Trotz einer längeren Mobilisierung wirkte der Versuch, öffentlichkeitswirksam “Solidarität” einzufordern, eher ärmlich. Gegenüber 14 Neonazis befanden sich 50 Antifaschist_Innen, die nur durch die aggressiv auftretende Polizei abgehalten wurden, die Neonazis aus Wildeshausen zu verscheuchen. Aber für die delmenhorster Neonazis gröhlt es sich unter Polizeischutz dann halt doch am Besten – es bleibt dabei: Ihr gegen uns ist wie Alf gegen Hulk!


Andreas Hackmann (links – Bremen) im Gespräch mit Kevin Boeck (Bookholzberg).

Vermummte Neonazis vor dem Amtsgericht Wildeshausen.

Der Prozess.
Das Journalist_Innenkollektiv “Recherche Nord” berichtet auf ihrer Website über den Verlauf des Prozesses – im Folgenden dokumentieren wir den unter diesem Link einsehbaren Bericht.

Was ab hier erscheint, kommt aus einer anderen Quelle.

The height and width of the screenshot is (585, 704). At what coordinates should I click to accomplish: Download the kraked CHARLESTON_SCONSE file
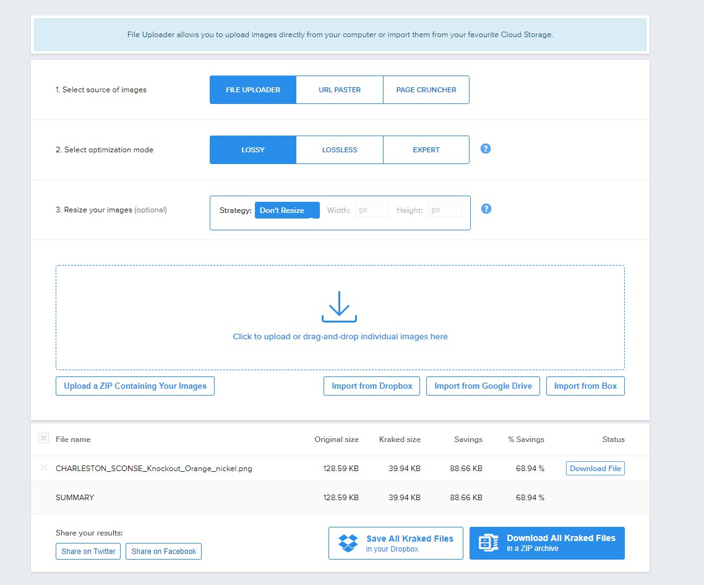click(x=595, y=469)
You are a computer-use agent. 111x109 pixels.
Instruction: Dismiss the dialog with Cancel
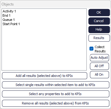point(99,21)
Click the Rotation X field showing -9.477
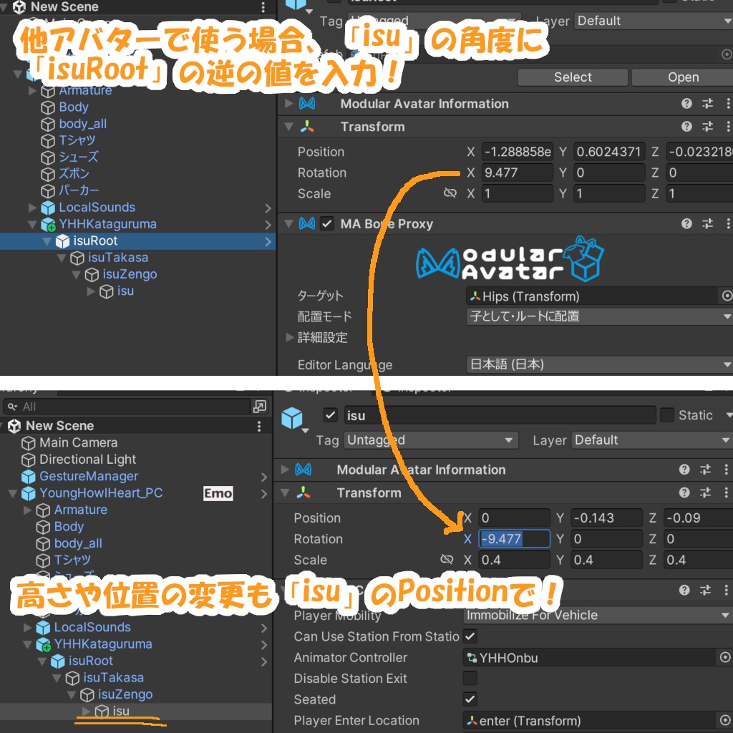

Begleitet von einem Großaufgebot der Polizei, einer neonazistischen Mahnwache und dem Protest von rund 50 Antifaschist/ -innen fand am heutigen Mittwoch ein Gerichtsprozess gegen Mario Müller, einem Führungsmitglied der sogenannten »Aktionsgruppe Delmenhorst« statt. Der Neonaziaktivist musste sich vor dem Amtsgericht Wildeshausen wegen Bedrohung und Körperverletzung verantworten. Grund genug für 14 Anhänger/ -innen der Neonaziszene aus Delmenhorst, Tostedt und Bremen eine Mahnwache in Sichtweite des Gerichtsgebäudes durchzuführen. Trotz des regen öffentlichen Interesses folgte das Gericht im inneren des Amtsgerichts einem Antrag der Verteidigung die Öffentlichkeit und anwesende Beobachter/ -innen von dem Prozess auszuschließen. Schlußendlich wurde das Verfahren gegen den als gewaltbereit geltenden Neonaziaktivisten gegen eine Auflage von 50 Arbeitsstunden eingestellt.

Das Fazit.
Das zweifelhafte Urteil des Amtsgerichts Wildeshausen fordert weitere antifaschistische Intervention. Erneut wurde demonstriert: Aktive Antifaschist_Innen können und wollen sich nicht auf eine staatliche Institution verlassen. Neonaziaktivitäten werden bagatellisiert, antifaschistische Aktivitäten stigmatisiert und mit enormer Härte bestraft. Auch Mario Müller, für den weitere Prozesse mit ähnlichen Tatbeständen ausstehen, wird weiterhin Objekt unserer Öffentlichkeitsarbeit bleiben. Innerhalb kurzer Zeit konnten 50 Antifaschist_Innen mobilisiert werden, die rund um den Veranstaltungsort aktiv waren und versuchten, sich den Neonazis zu nähern – nur durch das enorme Polizeiaufgebot konnte verhindert werden, dass die “Mahnwache” nicht vorzeitig durch die aktiven Antifaschist_Innen aufgelöst, sondern durch den Rückzug der Neonazis – letztendlich fast genauso schön!